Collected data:
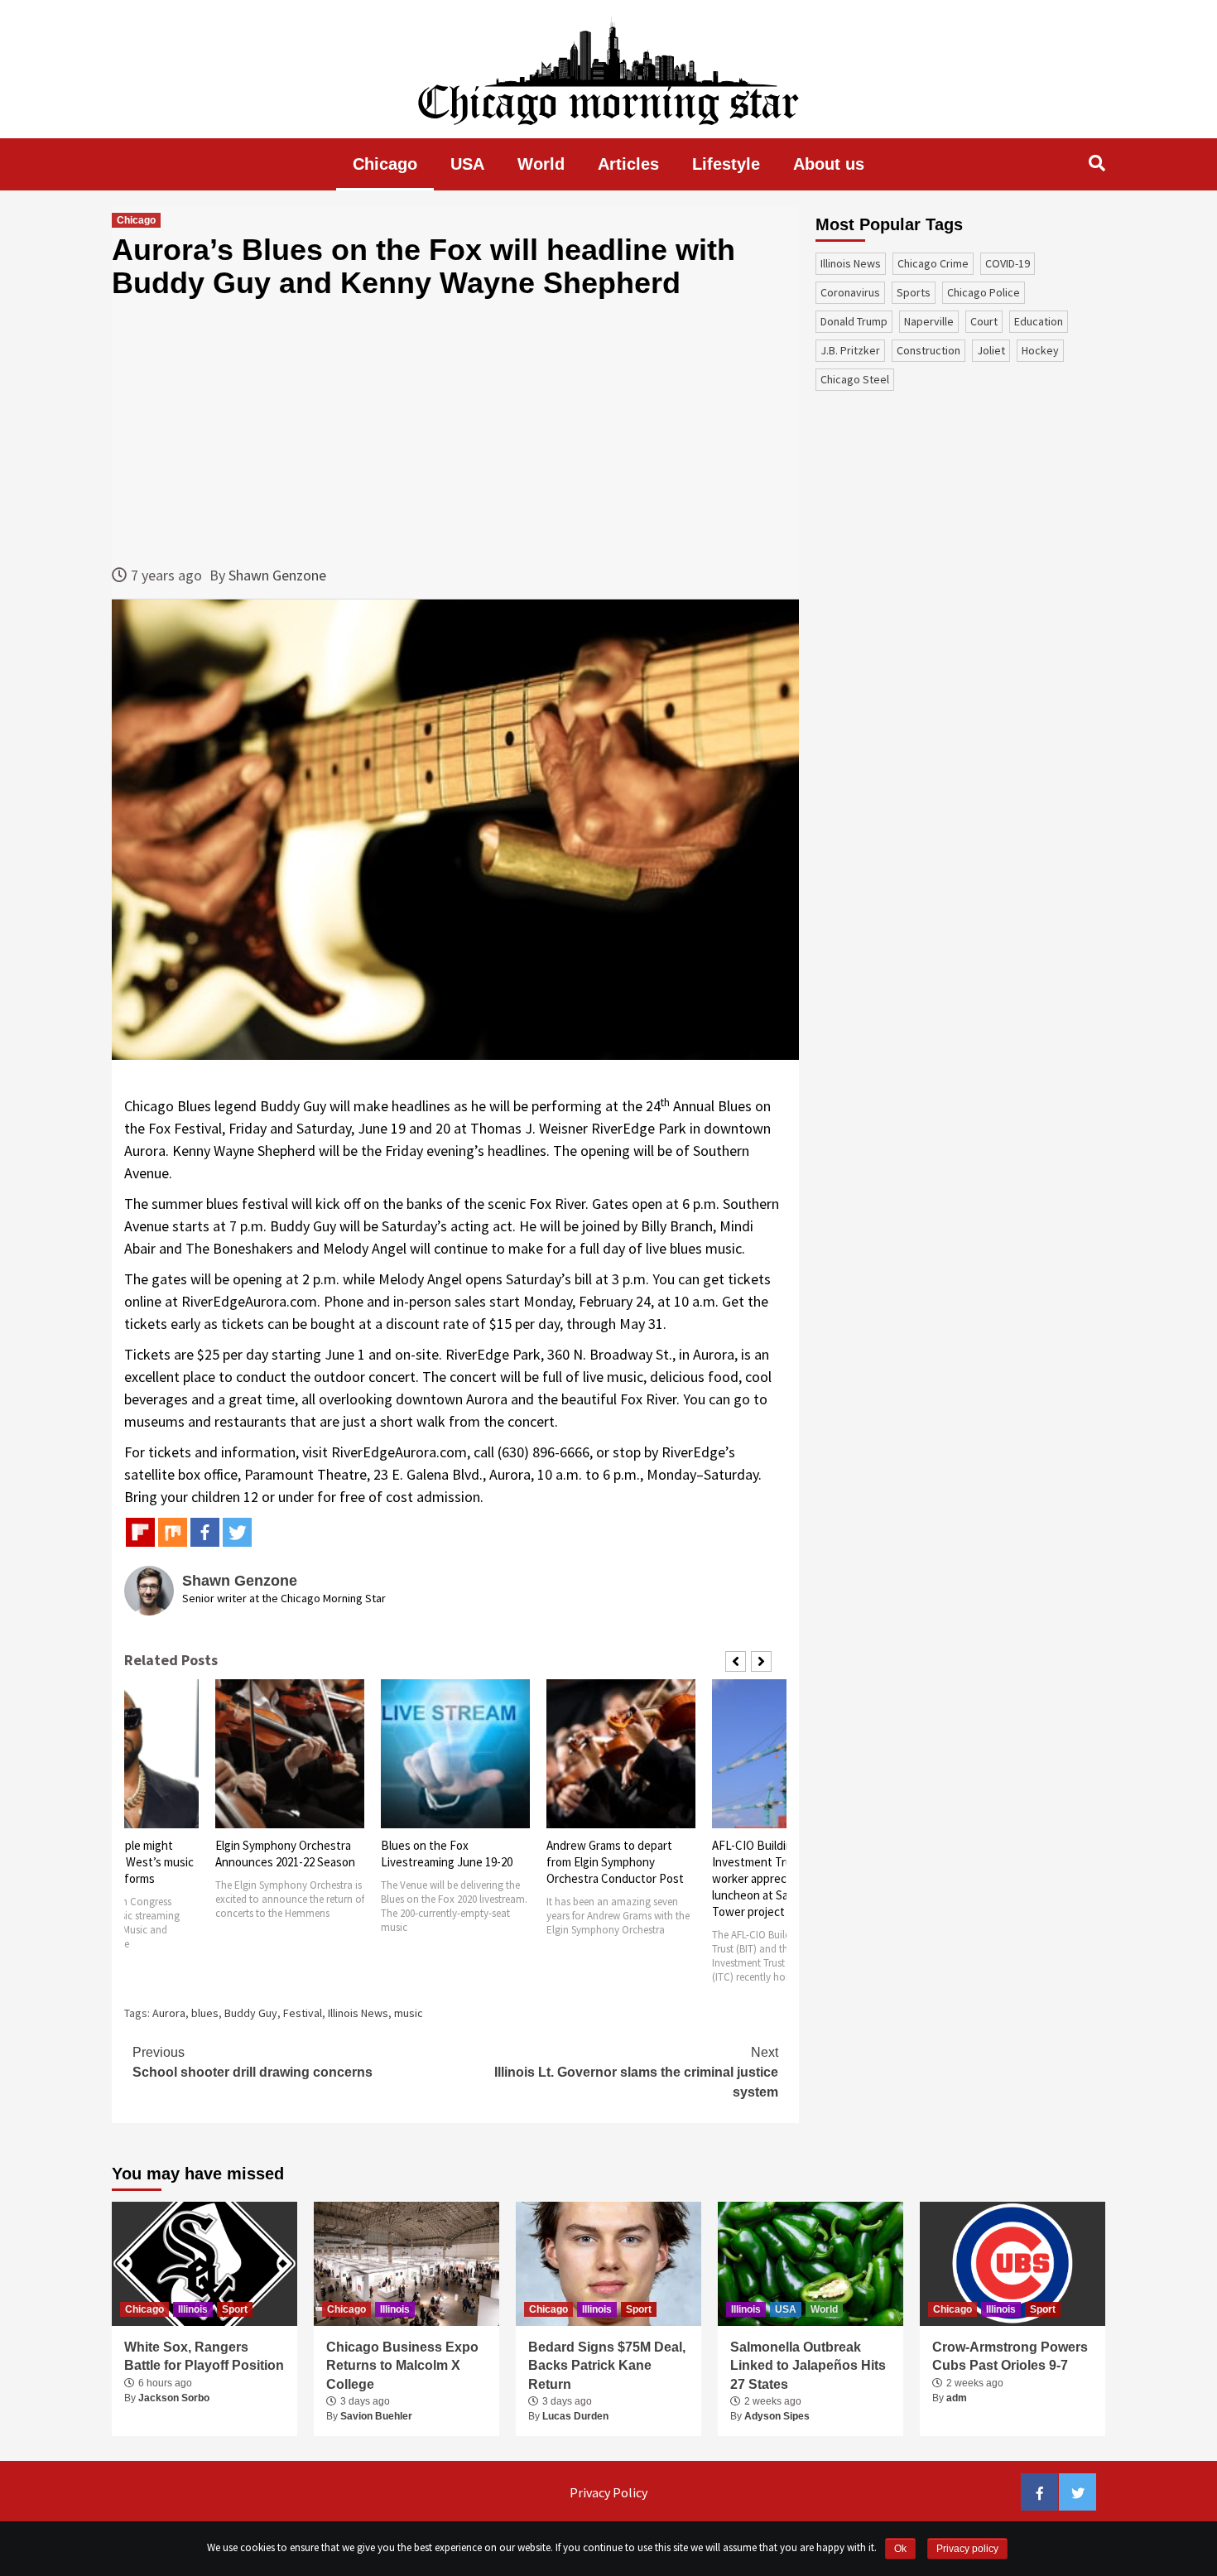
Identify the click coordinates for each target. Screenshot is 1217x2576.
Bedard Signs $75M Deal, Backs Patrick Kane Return (606, 2365)
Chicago (385, 164)
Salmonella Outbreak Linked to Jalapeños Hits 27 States (808, 2365)
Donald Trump (853, 321)
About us (828, 164)
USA (467, 164)
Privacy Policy (608, 2492)
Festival (302, 2012)
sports (914, 292)
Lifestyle (726, 164)
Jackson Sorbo (173, 2398)
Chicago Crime (933, 263)
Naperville (929, 321)
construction (928, 350)
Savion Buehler (376, 2416)
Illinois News (358, 2012)
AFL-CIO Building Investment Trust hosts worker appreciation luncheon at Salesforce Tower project (773, 1878)
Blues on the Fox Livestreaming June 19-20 (446, 1853)
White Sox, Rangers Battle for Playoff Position (204, 2356)
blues (205, 2012)
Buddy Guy (250, 2012)
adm (956, 2398)
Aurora (168, 2012)
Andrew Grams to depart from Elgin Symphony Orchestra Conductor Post (615, 1861)
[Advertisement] (455, 431)
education (1038, 321)
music (408, 2012)
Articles (628, 164)
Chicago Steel (854, 379)
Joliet (991, 350)
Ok (900, 2548)
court (984, 321)
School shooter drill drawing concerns (252, 2062)
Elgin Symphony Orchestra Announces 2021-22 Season (285, 1853)
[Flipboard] (140, 1532)
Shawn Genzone (277, 575)
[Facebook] (204, 1532)
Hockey (1040, 350)
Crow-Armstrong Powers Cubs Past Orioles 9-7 (1010, 2356)
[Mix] (172, 1532)
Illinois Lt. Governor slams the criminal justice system (636, 2072)
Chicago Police (983, 292)
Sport (235, 2309)
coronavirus (850, 292)
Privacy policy (967, 2548)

- [INSTRUCTIONS TO FOLLOW] The line containing "[Facebook] (204, 1532)" and all lines after it, to the end of the records, are to be output exactly and alone.

- [ANSWER TO THE PROBLEM]
[Facebook] (204, 1532)
Hockey (1040, 350)
Crow-Armstrong Powers Cubs Past Orioles 9-7 (1010, 2356)
[Mix] (172, 1532)
Illinois Lt. Governor slams the criminal justice system (636, 2072)
Chicago Police (983, 292)
Sport (235, 2309)
coronavirus (850, 292)
Privacy policy (967, 2548)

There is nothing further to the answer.